Collected data entries
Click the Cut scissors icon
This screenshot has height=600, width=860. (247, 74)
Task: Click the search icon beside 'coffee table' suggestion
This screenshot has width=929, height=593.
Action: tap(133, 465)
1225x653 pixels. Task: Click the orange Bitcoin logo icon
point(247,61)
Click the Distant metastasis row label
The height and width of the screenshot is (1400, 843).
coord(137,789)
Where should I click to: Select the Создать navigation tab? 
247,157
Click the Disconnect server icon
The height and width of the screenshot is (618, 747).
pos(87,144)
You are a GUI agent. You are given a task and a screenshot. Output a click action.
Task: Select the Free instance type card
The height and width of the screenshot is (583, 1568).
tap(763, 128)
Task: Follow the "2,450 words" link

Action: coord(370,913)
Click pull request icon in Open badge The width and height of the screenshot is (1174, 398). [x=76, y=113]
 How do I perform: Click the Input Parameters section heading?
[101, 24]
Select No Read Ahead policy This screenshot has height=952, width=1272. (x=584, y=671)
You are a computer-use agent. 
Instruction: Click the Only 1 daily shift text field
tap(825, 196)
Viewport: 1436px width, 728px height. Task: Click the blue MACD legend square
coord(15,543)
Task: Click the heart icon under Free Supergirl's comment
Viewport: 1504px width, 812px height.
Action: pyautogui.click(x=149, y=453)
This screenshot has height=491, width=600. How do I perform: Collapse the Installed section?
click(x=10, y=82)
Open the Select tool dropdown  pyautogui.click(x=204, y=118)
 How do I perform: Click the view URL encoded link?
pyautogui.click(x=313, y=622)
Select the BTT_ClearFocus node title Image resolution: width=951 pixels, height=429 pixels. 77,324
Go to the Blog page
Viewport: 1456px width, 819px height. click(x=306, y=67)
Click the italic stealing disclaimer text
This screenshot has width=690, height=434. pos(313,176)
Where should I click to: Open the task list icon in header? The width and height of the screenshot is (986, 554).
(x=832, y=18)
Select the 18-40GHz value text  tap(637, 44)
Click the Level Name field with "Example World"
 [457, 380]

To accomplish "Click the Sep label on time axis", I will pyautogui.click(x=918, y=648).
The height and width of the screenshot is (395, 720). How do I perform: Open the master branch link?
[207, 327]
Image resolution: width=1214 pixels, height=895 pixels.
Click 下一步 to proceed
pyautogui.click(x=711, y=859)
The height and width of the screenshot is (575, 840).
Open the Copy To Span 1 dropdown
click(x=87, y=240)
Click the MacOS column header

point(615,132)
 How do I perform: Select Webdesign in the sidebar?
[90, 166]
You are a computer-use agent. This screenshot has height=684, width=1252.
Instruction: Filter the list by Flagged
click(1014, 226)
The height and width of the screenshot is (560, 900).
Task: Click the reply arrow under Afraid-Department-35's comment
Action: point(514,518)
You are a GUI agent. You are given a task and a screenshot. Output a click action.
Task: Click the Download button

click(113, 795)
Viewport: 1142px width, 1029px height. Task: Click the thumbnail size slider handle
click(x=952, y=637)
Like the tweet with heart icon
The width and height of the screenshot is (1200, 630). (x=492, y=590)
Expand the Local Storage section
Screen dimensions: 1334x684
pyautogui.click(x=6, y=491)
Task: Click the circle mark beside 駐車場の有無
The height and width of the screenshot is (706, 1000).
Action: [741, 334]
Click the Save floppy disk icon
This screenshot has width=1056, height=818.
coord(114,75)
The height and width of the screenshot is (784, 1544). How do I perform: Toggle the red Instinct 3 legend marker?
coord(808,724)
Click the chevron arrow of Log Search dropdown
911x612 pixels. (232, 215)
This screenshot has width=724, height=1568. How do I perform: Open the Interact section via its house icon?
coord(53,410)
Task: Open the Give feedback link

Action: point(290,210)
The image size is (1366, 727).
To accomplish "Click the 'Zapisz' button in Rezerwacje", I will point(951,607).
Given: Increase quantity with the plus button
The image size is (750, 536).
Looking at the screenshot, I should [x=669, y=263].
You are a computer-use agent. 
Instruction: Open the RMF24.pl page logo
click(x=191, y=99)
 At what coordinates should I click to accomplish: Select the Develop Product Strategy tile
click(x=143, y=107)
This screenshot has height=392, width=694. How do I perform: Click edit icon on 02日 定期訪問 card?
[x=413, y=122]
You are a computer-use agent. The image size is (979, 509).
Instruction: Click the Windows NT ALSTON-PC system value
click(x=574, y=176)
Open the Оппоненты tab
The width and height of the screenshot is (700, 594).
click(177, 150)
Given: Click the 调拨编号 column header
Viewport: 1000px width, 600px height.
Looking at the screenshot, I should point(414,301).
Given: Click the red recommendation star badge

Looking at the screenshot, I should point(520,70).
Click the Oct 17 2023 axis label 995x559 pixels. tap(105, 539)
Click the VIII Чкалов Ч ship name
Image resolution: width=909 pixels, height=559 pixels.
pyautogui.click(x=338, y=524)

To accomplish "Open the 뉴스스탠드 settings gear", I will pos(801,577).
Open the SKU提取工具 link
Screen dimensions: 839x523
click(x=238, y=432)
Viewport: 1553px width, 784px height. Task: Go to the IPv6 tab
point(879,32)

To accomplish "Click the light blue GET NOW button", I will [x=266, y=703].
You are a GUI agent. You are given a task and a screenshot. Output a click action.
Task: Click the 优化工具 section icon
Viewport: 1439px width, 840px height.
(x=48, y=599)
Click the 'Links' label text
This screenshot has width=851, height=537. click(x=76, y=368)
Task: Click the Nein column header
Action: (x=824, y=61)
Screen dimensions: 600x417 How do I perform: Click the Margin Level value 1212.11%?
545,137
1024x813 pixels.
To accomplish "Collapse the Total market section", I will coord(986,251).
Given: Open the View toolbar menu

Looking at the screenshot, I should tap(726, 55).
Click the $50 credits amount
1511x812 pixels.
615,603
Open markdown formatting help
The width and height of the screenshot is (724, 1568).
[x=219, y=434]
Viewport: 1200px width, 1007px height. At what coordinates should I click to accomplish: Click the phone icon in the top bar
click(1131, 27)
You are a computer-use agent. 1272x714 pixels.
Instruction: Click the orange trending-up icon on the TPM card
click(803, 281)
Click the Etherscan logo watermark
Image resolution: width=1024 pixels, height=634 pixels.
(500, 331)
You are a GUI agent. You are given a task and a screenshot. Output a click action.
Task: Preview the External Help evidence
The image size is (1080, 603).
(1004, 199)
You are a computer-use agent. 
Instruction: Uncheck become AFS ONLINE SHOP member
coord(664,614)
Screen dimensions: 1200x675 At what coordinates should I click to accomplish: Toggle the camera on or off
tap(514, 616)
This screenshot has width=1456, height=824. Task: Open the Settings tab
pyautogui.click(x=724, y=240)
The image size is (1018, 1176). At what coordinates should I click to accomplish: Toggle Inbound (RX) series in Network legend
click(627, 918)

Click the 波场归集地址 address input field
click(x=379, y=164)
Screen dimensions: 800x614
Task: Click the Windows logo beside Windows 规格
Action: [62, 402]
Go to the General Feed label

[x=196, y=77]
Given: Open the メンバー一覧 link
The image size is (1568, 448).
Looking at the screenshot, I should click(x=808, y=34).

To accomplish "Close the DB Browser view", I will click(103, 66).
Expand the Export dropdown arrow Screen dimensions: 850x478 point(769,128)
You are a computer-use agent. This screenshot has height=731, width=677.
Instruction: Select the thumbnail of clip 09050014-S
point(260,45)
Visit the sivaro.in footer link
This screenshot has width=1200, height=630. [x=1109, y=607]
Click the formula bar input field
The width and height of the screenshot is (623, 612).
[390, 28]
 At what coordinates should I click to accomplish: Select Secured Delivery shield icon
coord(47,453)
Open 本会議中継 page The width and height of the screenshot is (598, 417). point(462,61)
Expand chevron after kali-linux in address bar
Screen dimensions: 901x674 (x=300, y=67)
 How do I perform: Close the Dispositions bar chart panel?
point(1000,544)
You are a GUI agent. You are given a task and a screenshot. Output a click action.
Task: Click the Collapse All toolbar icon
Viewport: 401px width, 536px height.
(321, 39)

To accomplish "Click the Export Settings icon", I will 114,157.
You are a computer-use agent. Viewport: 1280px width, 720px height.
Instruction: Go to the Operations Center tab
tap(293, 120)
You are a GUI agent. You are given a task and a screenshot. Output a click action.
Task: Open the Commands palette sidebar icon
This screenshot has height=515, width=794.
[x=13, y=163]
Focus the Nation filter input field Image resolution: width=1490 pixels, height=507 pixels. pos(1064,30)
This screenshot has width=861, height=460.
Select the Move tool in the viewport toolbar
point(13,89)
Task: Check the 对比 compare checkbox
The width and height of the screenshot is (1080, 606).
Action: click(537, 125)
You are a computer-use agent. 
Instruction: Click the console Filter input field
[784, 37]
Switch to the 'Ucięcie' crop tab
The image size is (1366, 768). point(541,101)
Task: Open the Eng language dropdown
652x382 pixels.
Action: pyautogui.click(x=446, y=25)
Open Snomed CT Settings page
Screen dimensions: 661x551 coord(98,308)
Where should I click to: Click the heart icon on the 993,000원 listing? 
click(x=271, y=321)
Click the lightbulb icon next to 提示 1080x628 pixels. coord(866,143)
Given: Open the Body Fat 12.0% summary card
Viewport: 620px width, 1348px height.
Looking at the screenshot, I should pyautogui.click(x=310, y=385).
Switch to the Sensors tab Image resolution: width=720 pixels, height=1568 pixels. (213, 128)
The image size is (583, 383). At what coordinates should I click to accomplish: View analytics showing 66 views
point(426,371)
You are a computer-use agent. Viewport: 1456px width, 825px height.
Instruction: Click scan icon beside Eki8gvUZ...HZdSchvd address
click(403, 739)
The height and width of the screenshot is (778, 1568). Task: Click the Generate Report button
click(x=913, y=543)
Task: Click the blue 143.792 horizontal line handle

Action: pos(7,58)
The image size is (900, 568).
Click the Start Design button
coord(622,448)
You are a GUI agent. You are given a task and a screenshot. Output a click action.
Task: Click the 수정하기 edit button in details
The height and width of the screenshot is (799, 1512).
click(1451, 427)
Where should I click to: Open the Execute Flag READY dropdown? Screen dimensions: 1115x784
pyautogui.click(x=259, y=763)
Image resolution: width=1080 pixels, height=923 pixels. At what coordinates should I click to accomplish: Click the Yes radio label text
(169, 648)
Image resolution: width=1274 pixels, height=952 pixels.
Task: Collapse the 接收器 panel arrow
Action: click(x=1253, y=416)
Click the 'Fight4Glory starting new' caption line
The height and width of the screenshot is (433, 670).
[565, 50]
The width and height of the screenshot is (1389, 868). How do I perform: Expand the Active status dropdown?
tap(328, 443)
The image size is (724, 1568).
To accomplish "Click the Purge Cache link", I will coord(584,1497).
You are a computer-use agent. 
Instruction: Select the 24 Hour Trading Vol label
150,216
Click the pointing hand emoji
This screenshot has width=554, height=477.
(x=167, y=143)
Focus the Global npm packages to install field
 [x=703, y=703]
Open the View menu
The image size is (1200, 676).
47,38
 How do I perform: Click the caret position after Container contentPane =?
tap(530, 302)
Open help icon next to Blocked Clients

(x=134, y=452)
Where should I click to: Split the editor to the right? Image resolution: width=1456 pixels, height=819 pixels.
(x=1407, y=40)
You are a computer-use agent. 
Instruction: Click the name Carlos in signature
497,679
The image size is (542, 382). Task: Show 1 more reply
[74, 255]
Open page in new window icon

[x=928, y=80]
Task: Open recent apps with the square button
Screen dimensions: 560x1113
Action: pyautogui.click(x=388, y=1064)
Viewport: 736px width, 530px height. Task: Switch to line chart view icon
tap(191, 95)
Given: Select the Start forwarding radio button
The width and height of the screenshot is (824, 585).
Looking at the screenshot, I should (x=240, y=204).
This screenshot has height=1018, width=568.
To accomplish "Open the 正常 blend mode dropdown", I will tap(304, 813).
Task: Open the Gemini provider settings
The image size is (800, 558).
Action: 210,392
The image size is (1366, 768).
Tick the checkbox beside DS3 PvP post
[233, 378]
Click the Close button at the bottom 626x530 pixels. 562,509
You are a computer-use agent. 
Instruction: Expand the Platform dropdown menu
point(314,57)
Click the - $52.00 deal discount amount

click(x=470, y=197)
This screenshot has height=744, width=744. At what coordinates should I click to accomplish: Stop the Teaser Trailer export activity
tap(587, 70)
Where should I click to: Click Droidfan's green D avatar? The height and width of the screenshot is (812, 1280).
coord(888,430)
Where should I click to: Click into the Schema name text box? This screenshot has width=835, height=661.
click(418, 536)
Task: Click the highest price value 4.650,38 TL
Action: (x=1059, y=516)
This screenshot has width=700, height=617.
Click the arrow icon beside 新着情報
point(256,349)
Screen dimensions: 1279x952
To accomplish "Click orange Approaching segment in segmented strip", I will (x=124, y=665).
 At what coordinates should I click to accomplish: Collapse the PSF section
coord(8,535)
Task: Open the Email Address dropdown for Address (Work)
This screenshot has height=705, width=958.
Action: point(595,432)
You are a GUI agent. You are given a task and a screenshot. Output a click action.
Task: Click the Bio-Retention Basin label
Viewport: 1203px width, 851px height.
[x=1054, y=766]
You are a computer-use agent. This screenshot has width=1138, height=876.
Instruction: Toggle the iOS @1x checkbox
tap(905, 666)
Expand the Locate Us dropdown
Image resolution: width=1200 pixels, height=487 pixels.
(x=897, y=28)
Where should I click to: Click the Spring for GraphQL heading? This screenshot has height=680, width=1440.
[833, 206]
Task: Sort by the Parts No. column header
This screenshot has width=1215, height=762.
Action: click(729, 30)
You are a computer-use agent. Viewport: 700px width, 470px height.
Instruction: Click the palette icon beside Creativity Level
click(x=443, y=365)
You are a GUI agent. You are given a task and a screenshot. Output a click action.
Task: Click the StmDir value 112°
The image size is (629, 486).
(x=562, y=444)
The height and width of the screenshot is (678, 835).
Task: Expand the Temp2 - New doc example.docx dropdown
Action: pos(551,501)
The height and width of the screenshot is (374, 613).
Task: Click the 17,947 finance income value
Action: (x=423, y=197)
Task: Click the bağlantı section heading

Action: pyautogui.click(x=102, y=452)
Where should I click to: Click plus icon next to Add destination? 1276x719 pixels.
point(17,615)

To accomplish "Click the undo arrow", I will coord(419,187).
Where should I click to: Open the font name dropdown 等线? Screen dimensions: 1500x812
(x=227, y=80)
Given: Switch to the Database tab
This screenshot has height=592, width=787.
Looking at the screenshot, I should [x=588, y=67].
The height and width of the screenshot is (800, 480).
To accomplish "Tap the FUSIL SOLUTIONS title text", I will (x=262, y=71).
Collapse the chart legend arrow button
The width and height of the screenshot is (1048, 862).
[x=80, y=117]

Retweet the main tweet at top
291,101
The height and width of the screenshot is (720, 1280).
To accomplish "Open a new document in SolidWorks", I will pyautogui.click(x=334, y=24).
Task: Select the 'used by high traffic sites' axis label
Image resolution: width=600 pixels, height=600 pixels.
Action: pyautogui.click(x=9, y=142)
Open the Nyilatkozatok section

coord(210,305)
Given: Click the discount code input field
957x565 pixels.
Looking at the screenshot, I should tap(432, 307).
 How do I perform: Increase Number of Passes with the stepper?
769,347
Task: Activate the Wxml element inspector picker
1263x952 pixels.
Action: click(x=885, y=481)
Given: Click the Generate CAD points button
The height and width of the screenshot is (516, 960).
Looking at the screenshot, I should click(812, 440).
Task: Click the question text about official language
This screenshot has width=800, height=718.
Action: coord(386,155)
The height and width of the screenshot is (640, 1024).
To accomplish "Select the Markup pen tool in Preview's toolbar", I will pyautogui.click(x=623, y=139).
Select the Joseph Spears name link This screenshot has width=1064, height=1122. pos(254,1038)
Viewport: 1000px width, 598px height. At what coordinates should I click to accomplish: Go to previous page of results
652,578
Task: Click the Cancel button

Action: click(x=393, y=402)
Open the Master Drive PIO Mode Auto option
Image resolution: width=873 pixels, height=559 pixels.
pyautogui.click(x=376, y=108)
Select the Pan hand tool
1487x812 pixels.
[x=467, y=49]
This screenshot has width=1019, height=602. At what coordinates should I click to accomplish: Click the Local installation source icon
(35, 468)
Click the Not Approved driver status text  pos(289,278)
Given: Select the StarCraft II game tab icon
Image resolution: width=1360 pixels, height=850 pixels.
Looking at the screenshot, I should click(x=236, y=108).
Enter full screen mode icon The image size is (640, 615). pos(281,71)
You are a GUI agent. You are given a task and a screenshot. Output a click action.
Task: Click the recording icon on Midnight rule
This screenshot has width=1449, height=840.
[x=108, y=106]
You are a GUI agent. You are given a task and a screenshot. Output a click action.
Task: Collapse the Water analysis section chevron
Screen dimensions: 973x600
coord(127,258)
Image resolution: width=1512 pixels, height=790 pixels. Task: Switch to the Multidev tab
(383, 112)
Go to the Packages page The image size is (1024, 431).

Task goal:
Count how many lines in the entries above hold the word "axis". Give that number by itself.

Output for this task:
3